Dit roept natuurlijk de vraag op hoe je die balans tussen de twee extremen kunt bewaren. Een kant en klaar antwoord heb ik hier niet op. Maar wel kan ik twee good practices aanwijzen: denk kritisch na, en beschouw de context. Kritisch nadenken is een goed antidotum tegen een teveel aan vertrouwen. De context meenemen in je oordelen, kan je wantrouwen temperen door meer begrip voor de complexiteit van het geheel.

Een andere vraag is deze: kunnen we kiezen hoeveel vertrouwen we in iets hebben?

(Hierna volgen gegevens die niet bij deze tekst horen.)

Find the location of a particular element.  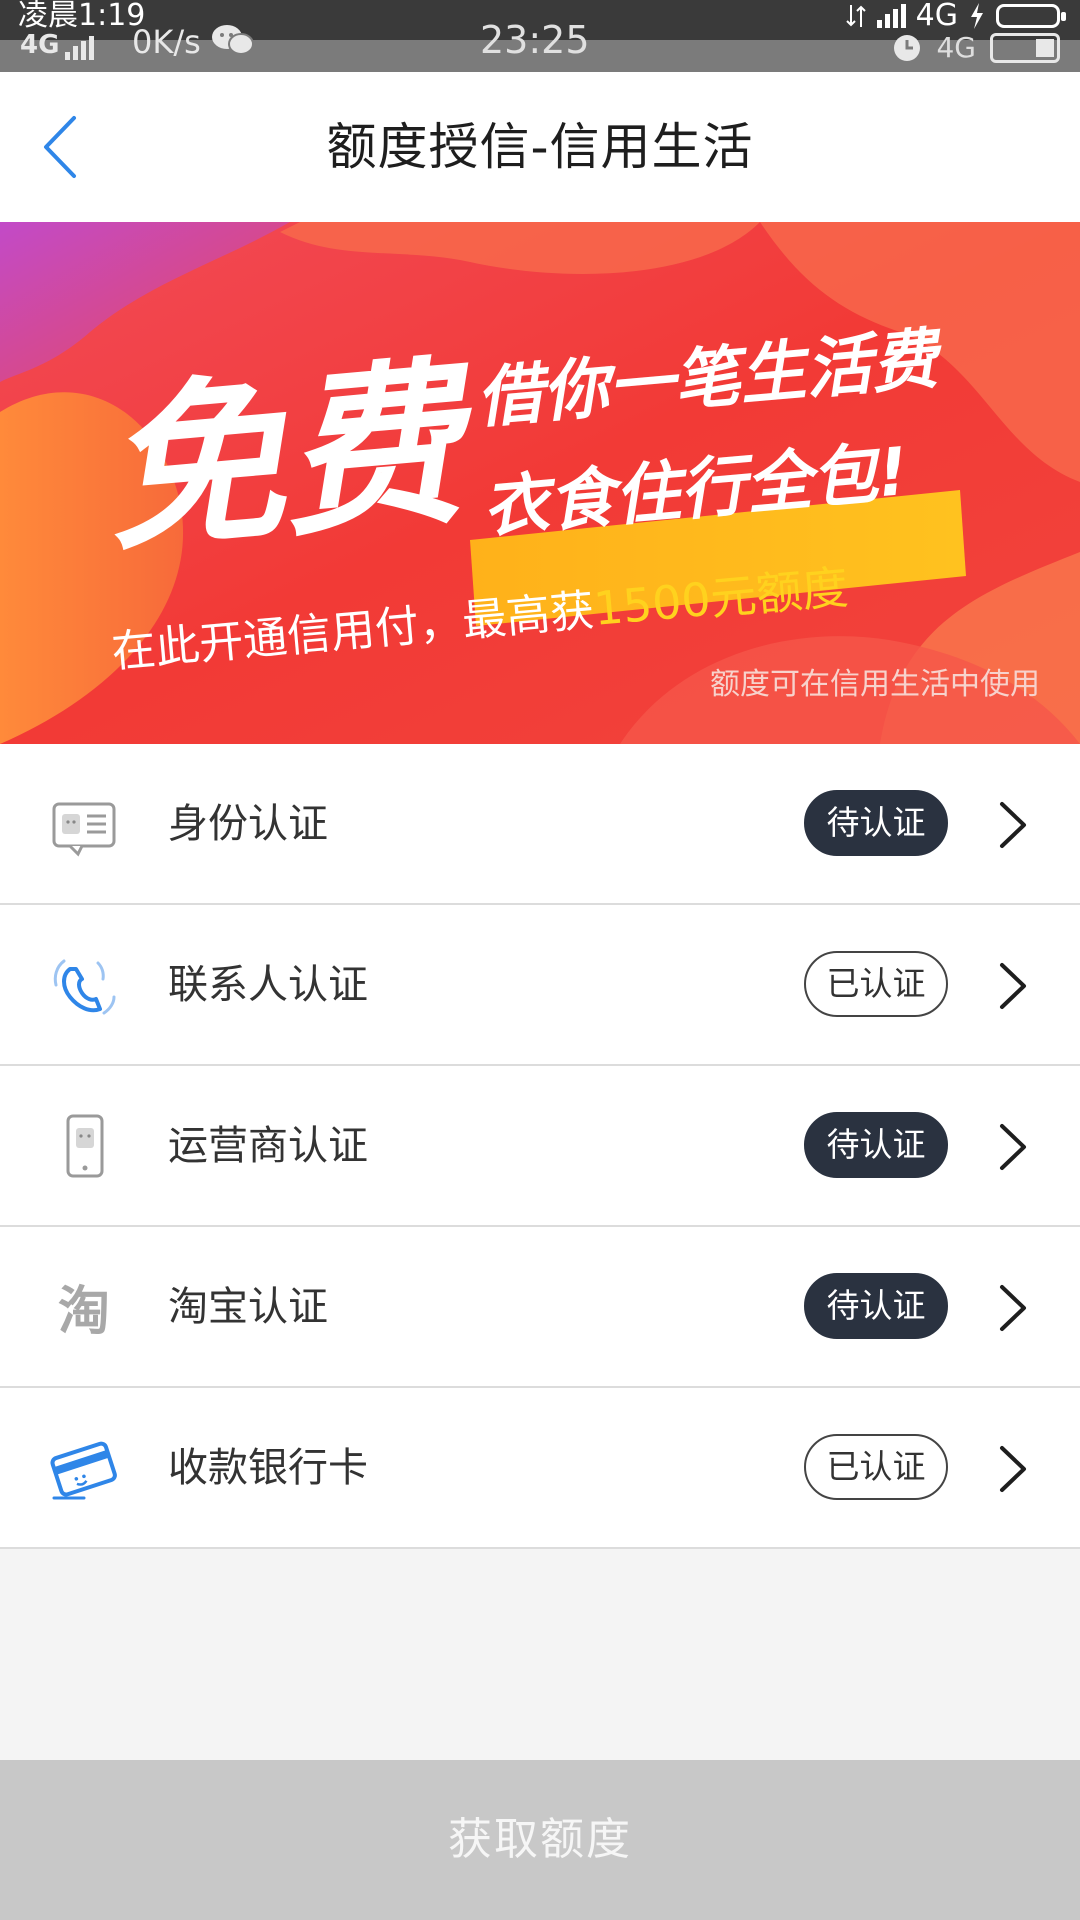

battery-icon is located at coordinates (1031, 16).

Enerzijds denk ik dat dit niet mogelijk is: de ervaringen die je hebt gehad in je leven en je persoonlijkheid zullen tot op zekere hoogte bepalen in hoeverre jij in staat bent om te vertrouwen. Maar anderzijds denk ik dat we ook wel een stukje keuzevrijheid hebben. We kunnen bijvoorbeeld kiezen om onze ogen te sluiten en blind te vertrouwen in een systeem, om geen informatie op te zoeken, om gewoon onze kleren te kopen bij een concern dat mensen uitbuit. We kunnen er ook voor kiezen om wel informatie op te zoeken, en dan ook onze bronnen te checken, en om te verifiëren of onze gevoelens van wantrouwen corresponderen met die informatie.

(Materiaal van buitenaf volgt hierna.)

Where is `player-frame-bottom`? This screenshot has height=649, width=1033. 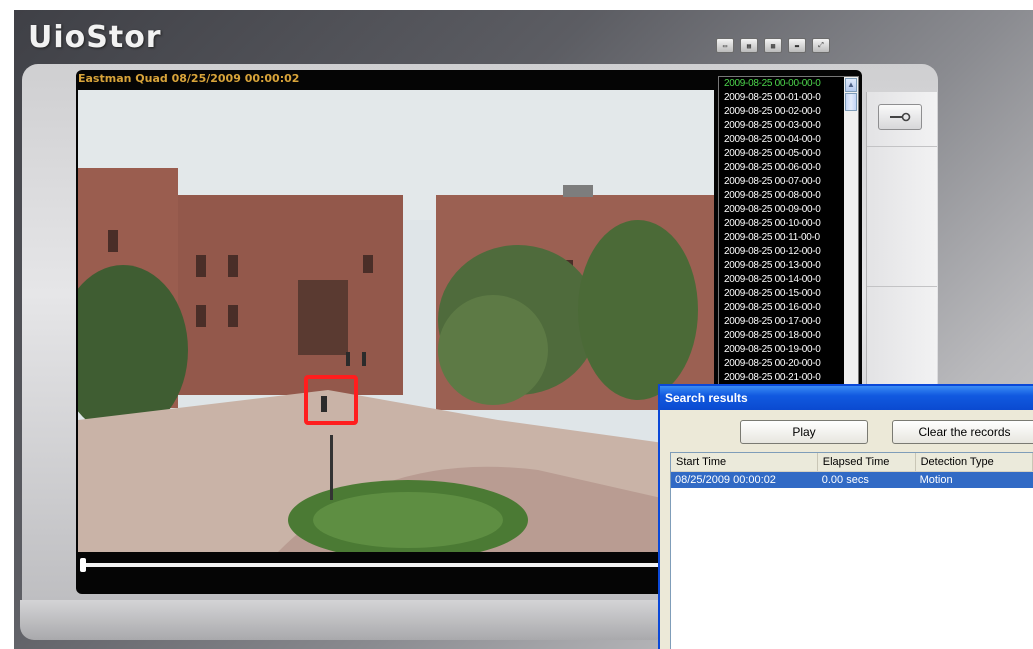
player-frame-bottom is located at coordinates (345, 620). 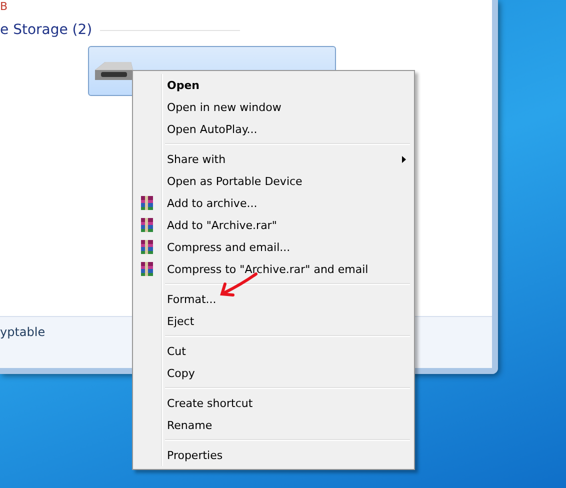 I want to click on details-text: yptable, so click(x=23, y=333). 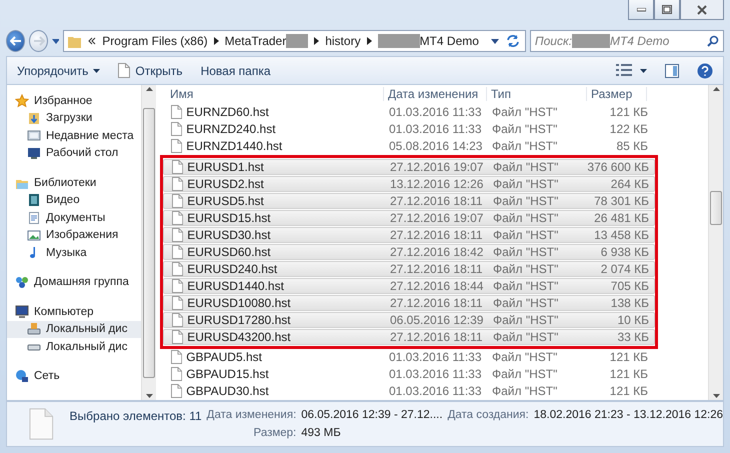 I want to click on file-name: EURUSD60.hst, so click(x=229, y=252).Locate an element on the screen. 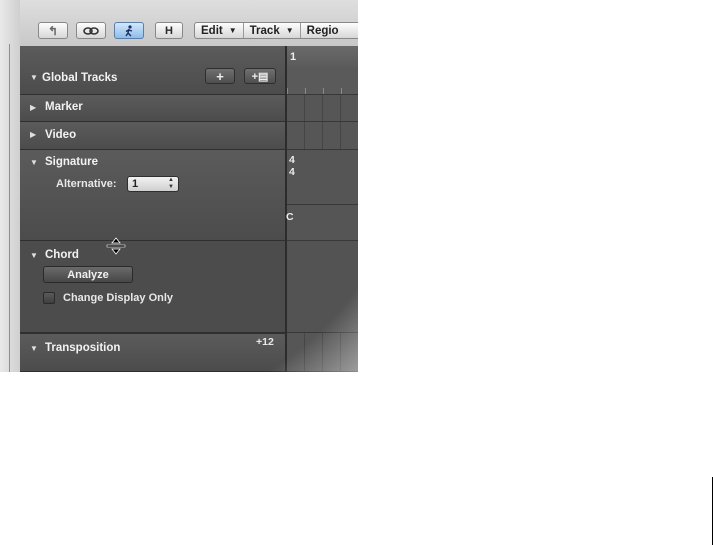 The height and width of the screenshot is (545, 713). plus-icon: + is located at coordinates (220, 76).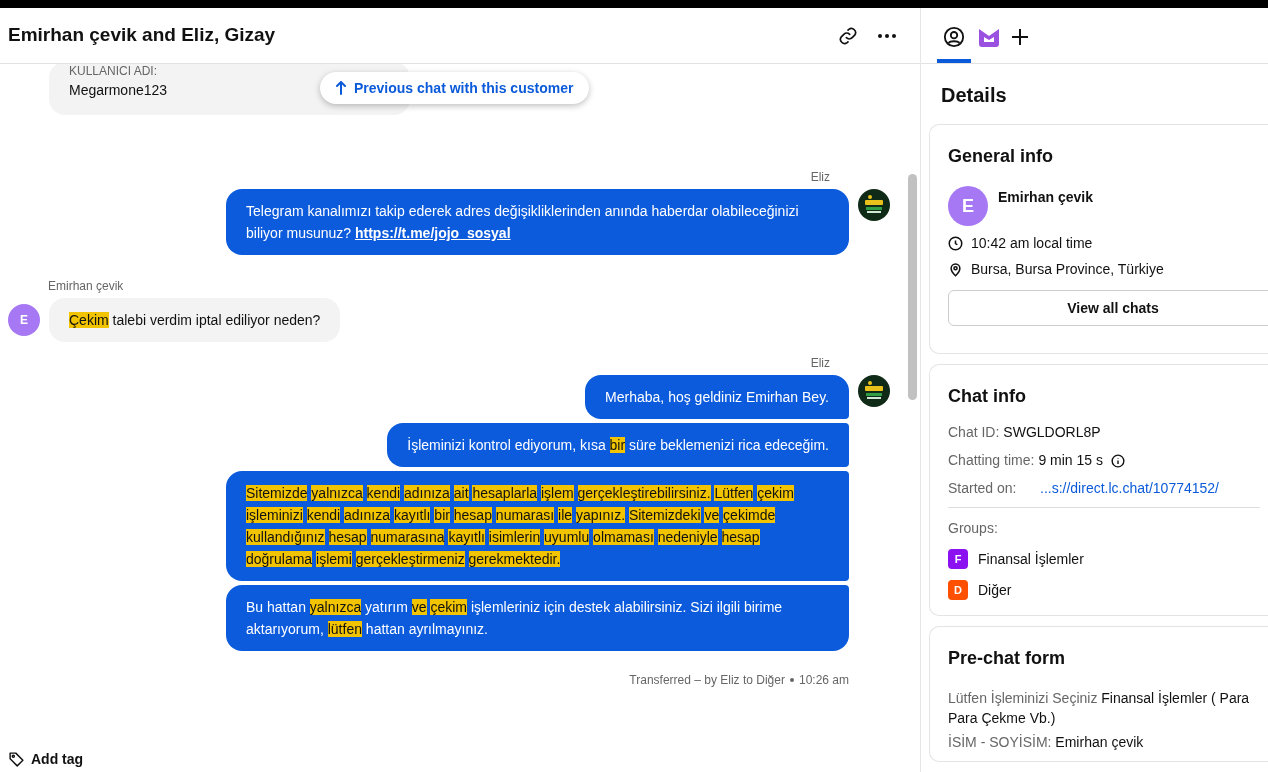  Describe the element at coordinates (992, 461) in the screenshot. I see `field-label: Chatting time:` at that location.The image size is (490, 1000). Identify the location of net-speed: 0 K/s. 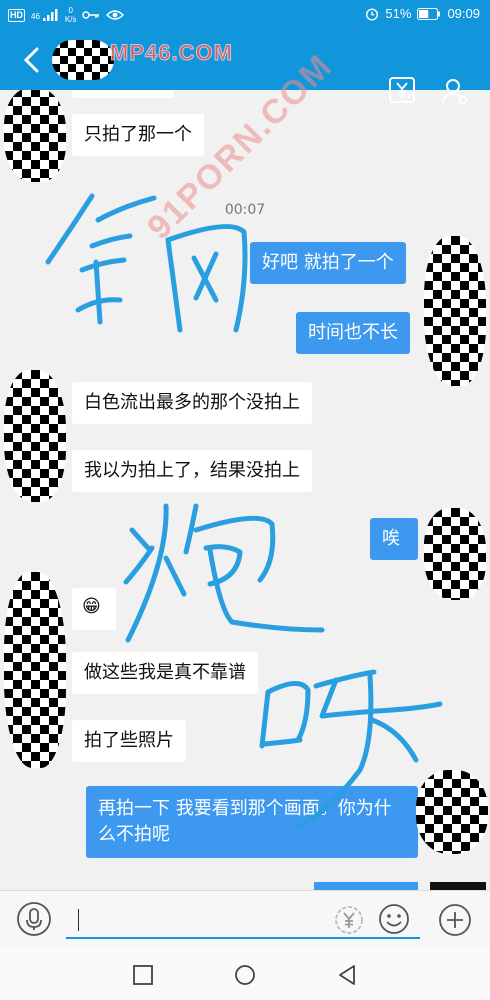
(70, 15).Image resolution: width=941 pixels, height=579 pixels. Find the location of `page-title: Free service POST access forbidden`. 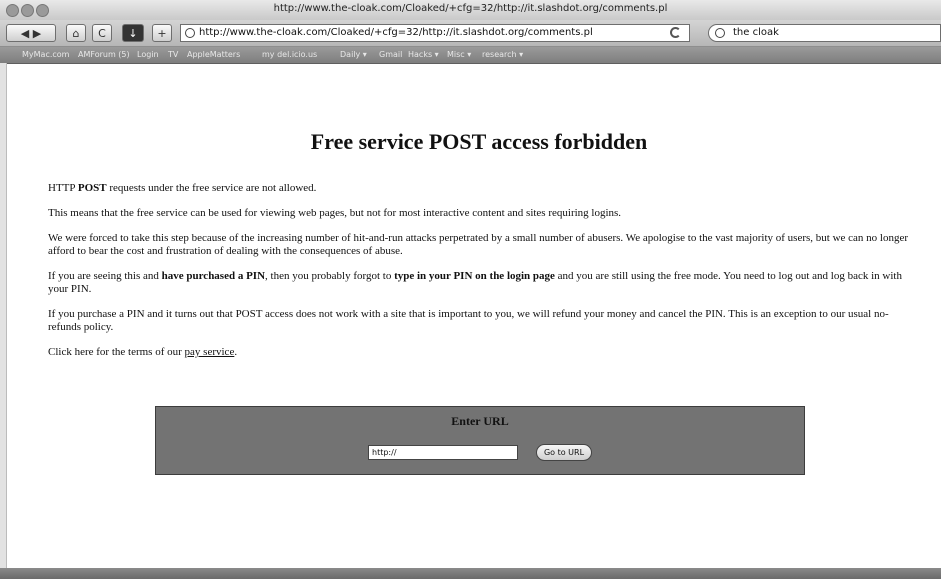

page-title: Free service POST access forbidden is located at coordinates (479, 142).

Een gezonde hoeveelheid vertrouwen betekent soms accepteren en soms luidkeels protesteren – en dat is helemaal oké. 

 

 


[1] De inzichten zijn losjes gebaseerd op interviews die ik heb afgenomen met Groningers en Drenthenaren in het kader van mijn onderzoek over energierechtvaardigheid, als deel van het RELEASE-project (www.nwo-release.nl).

[2] Wendelmoet Boersema, Gronings Goud. Over de macht van het gas en de rol van Rusland, Ambo|Anthos, Amsterdam 2021.